ABOUT THIS TASK:
The reply should contain the full listing exactly as written and no pictures at all.

======== ENTRIES SHOWN ========

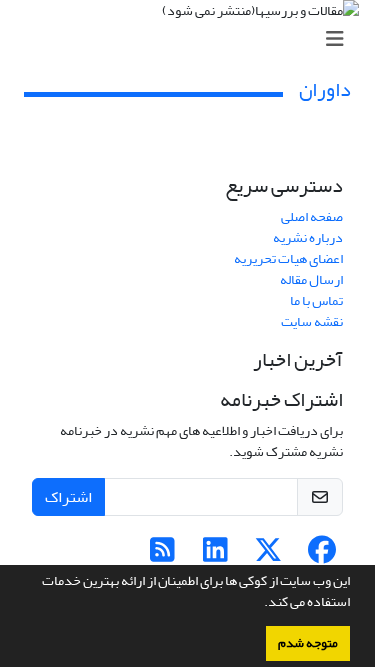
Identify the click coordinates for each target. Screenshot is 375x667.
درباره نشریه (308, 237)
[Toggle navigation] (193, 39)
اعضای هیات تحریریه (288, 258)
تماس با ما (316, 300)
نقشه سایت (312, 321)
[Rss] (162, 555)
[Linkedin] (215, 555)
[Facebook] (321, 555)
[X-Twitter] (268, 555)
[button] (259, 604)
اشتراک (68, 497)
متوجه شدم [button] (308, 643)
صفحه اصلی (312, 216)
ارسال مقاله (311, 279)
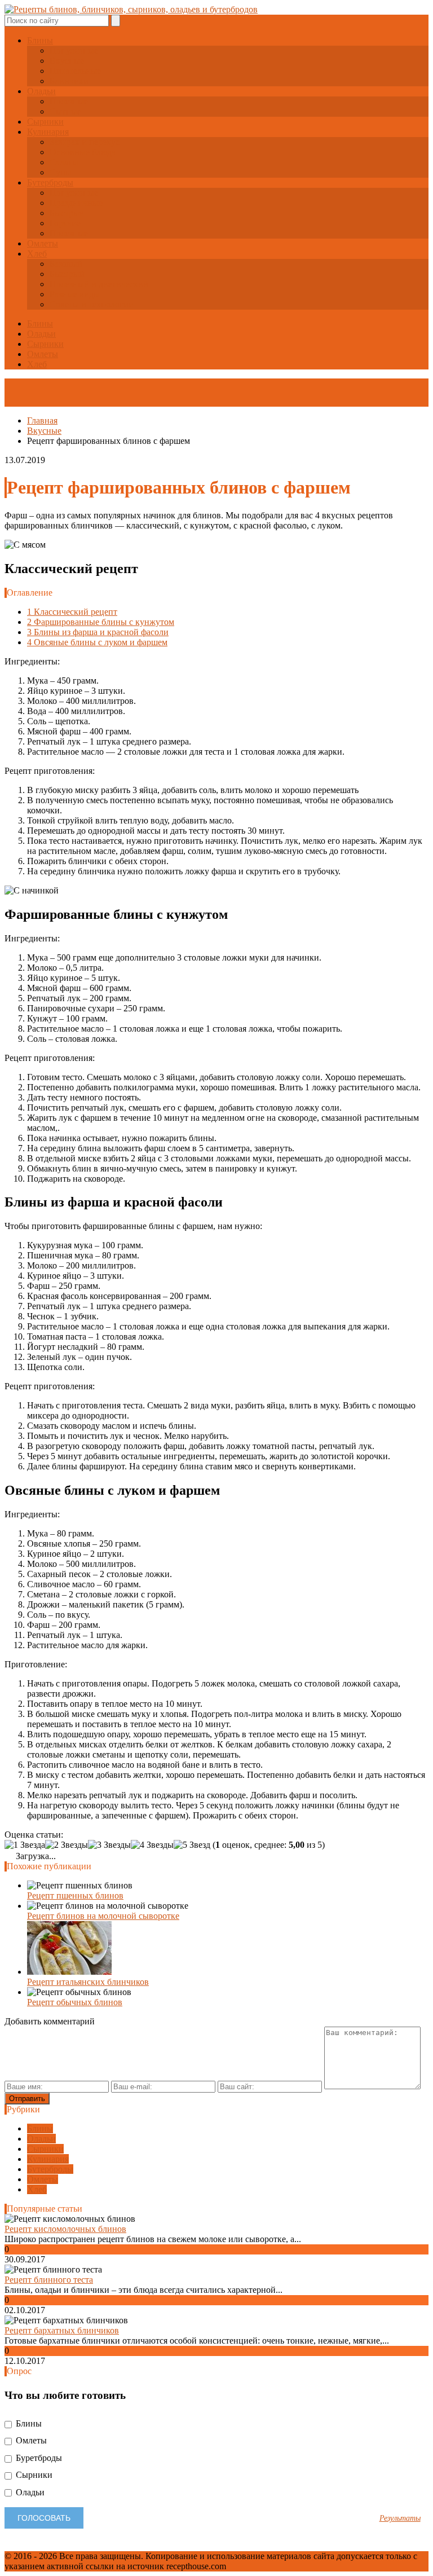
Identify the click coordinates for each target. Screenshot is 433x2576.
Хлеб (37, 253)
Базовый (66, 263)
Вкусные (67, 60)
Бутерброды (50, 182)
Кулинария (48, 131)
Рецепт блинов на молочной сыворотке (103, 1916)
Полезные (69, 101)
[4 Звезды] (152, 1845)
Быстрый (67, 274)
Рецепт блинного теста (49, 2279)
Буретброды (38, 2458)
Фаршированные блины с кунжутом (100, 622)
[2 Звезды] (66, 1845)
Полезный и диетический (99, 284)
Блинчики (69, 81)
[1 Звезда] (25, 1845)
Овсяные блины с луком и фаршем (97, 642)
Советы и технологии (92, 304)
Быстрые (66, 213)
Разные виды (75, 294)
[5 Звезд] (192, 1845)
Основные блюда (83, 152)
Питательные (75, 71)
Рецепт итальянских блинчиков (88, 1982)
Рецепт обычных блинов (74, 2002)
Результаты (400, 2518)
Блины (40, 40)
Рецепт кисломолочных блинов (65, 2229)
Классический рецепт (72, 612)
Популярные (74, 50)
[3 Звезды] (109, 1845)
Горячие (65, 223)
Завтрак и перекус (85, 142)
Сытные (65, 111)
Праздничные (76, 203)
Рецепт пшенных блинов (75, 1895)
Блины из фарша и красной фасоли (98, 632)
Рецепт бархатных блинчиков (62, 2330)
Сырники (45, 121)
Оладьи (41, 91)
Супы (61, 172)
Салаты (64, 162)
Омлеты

========

SOLUTION:
Identify the click coordinates for each target. Screenshot is 375x667.
درباره نشریه (308, 237)
[Toggle navigation] (193, 39)
اعضای هیات تحریریه (288, 258)
تماس با ما (316, 300)
نقشه سایت (312, 321)
[Rss] (162, 555)
[Linkedin] (215, 555)
[Facebook] (321, 555)
[X-Twitter] (268, 555)
[button] (259, 604)
اشتراک (68, 497)
متوجه شدم [button] (308, 643)
صفحه اصلی (312, 216)
ارسال مقاله (311, 279)
Identify the click coordinates for each target. Screenshot is 433x2576.
Хлеб (37, 253)
Базовый (66, 263)
Вкусные (67, 60)
Бутерброды (50, 182)
Кулинария (48, 131)
Рецепт блинов на молочной сыворотке (103, 1916)
Полезные (69, 101)
[4 Звезды] (152, 1845)
Быстрый (67, 274)
Рецепт блинного теста (49, 2279)
Буретброды (38, 2458)
Фаршированные блины с кунжутом (100, 622)
[2 Звезды] (66, 1845)
Полезный и диетический (99, 284)
Блинчики (69, 81)
[1 Звезда] (25, 1845)
Овсяные блины с луком и фаршем (97, 642)
Советы и технологии (92, 304)
Быстрые (66, 213)
Разные виды (75, 294)
[5 Звезд] (192, 1845)
Основные блюда (83, 152)
Питательные (75, 71)
Рецепт итальянских блинчиков (88, 1982)
Рецепт обычных блинов (74, 2002)
Результаты (400, 2518)
Блины (40, 40)
Рецепт кисломолочных блинов (65, 2229)
Классический рецепт (72, 612)
Популярные (74, 50)
[3 Звезды] (109, 1845)
Горячие (65, 223)
Завтрак и перекус (85, 142)
Сытные (65, 111)
Праздничные (76, 203)
Рецепт пшенных блинов (75, 1895)
Блины из фарша и красной фасоли (98, 632)
Рецепт бархатных блинчиков (62, 2330)
Сырники (45, 121)
Оладьи (41, 91)
Супы (61, 172)
Салаты (64, 162)
Омлеты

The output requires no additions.